Items for locating text and elements:
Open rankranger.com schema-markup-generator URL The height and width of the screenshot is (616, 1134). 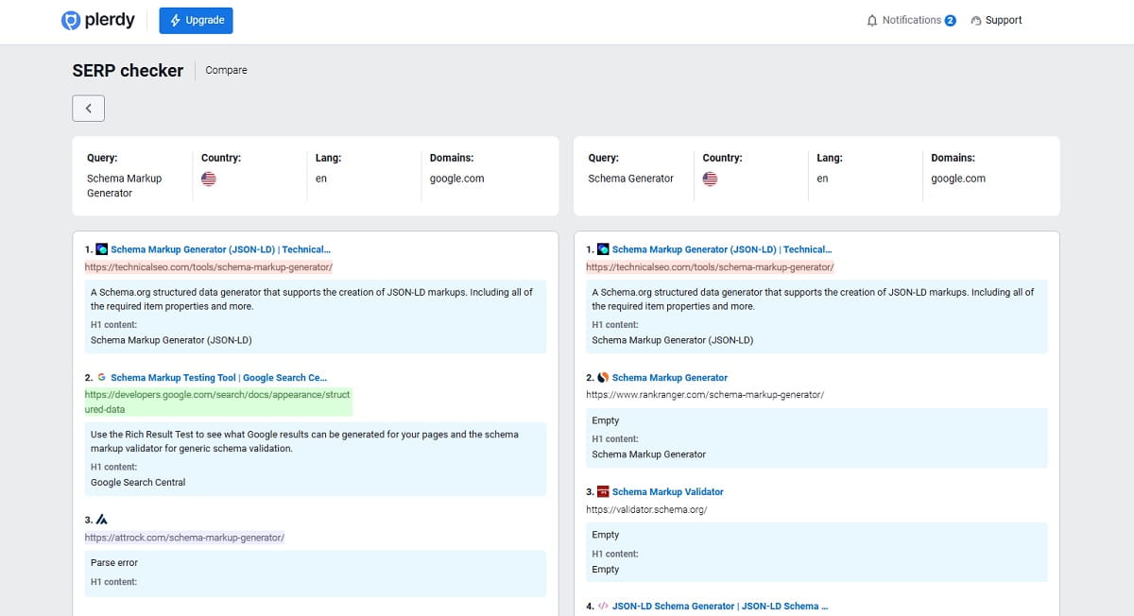pos(705,394)
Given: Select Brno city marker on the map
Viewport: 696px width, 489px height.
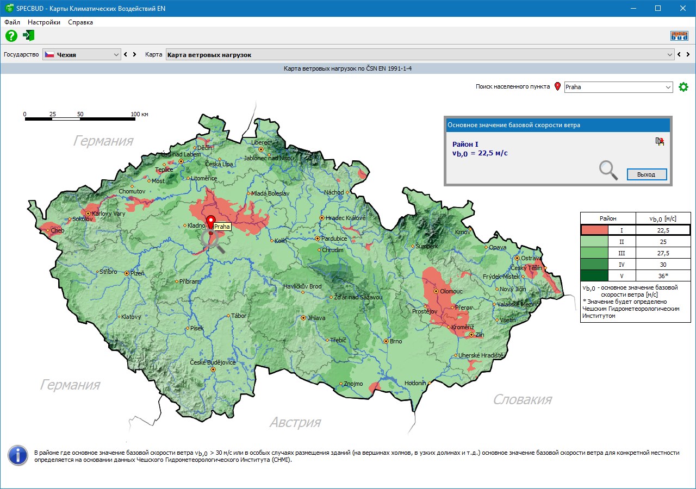Looking at the screenshot, I should [x=386, y=341].
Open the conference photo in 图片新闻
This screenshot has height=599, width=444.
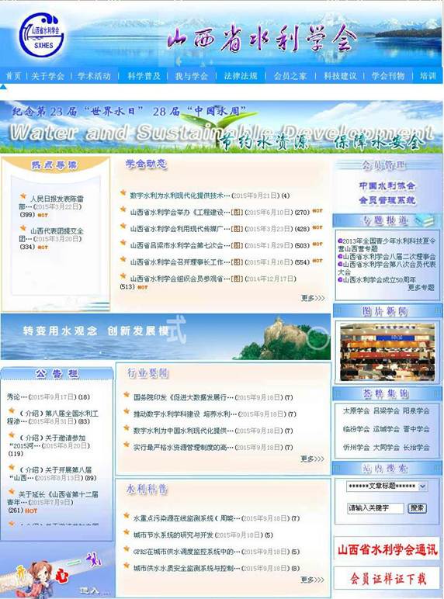tap(387, 351)
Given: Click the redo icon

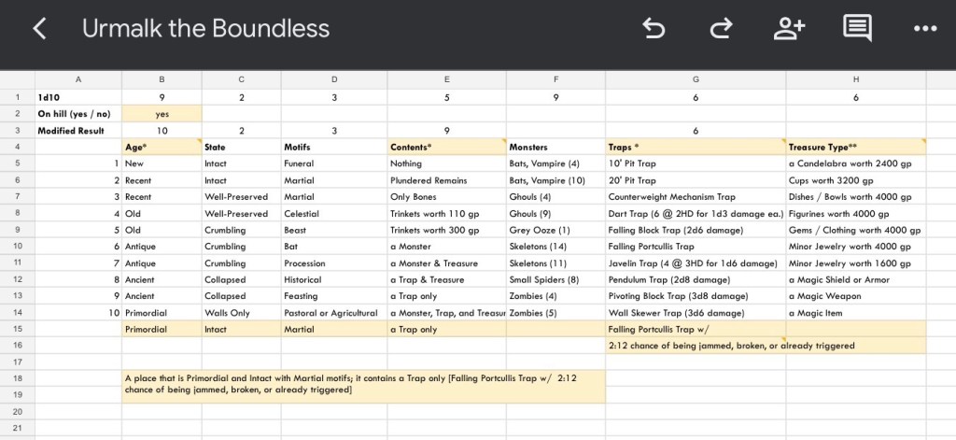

:: Description of the task ::
Copy everything from the line containing "Given: Select Brno city marker on the map" through the end of the items, leaving out the pictures.

:: Written reply ::
Given: Select Brno city marker on the map
Viewport: 696px width, 489px height.
Looking at the screenshot, I should [x=386, y=341].
Open the conference photo in 图片新闻
This screenshot has height=599, width=444.
tap(387, 351)
Given: Click the redo icon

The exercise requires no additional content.